* [Selected extract]
— BEGIN —
Publication Date: 
Thu, 03/07/2013
Polar Bears Stuffed at CITES
Polar Bears Stuffed at CITES

Supported by the United States and Russia, the proposal sought to uplist the species to Appendix I, which would have effectively banned international commercial trade of polar bear parts and products. Canada, the European Union, Norway and several other nations vocally opposed the proposal.

“The world once again had a chance to take action to safeguard polar bear populations and failed. Polar bears were handed the same appalling fate at the last CITES meeting and the decision is even more disheartening this time around,” said Jeff Flocken, North American Regional Director, IFAW. “Each passing year that this iconic species is not protected to the fullest, is another year closer to losing the polar bear forever.”

Only 20,000 to 25,000 polar bears remain in the wild, living in Canada, Greenland, Norway, Russia and the United States. Leading polar bear scientists believe that two-thirds of the world’s polar bear populations will be lost by the year 2050.

“Populations are currently struggling with the critical condition of the environment leading to a decreasing population, low breeding rates, low survival in cubs, high mortality in general – maintaining this additional, unnecessary threat may push polar bears over the precipice,” said Nikita Ovsyanikov, a Russian scientist and member of the IUCN Polar Bear Specialist Group.
— END —
* [Text and item location entries]
— BEGIN —
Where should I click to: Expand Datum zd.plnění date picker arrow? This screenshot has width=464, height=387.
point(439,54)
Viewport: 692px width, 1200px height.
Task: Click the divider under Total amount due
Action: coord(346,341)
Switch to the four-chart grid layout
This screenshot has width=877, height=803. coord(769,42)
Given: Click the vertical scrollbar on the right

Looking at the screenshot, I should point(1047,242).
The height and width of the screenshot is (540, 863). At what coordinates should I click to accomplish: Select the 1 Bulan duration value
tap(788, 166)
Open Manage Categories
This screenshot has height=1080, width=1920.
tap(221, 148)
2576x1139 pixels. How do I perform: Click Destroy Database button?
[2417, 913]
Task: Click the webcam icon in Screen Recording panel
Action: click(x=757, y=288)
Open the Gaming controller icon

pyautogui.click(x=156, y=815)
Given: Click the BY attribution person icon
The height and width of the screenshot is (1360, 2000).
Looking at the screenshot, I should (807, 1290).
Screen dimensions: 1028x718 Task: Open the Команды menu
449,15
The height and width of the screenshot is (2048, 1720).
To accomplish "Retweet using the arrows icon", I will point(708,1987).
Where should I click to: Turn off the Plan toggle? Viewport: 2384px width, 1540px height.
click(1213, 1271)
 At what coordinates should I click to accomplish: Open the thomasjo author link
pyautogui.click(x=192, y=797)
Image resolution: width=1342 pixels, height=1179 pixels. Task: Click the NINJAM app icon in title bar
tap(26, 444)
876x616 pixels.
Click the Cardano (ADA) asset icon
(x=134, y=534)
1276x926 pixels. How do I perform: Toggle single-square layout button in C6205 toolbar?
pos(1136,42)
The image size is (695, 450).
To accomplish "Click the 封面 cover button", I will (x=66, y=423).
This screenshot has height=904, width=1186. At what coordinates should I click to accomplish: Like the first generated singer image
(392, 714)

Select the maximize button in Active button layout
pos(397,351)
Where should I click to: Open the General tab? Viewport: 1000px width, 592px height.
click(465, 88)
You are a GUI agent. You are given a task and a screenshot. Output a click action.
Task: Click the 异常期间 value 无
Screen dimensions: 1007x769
— END —
* [Requirements]
1. Transcribe the polar bear article from "Only 20,000 to" to "Bear Specialist Group.".
2. List every place the polar bear article names as home to the polar bears still living in the wild.

* [Outputs by task]
1.
Only 20,000 to 25,000 polar bears remain in the wild, living in Canada, Greenland, Norway, Russia and the United States. Leading polar bear scientists believe that two-thirds of the world’s polar bear populations will be lost by the year 2050.

“Populations are currently struggling with the critical condition of the environment leading to a decreasing population, low breeding rates, low survival in cubs, high mortality in general – maintaining this additional, unnecessary threat may push polar bears over the precipice,” said Nikita Ovsyanikov, a Russian scientist and member of the IUCN Polar Bear Specialist Group.

2. Canada, Greenland, Norway, Russia, the United States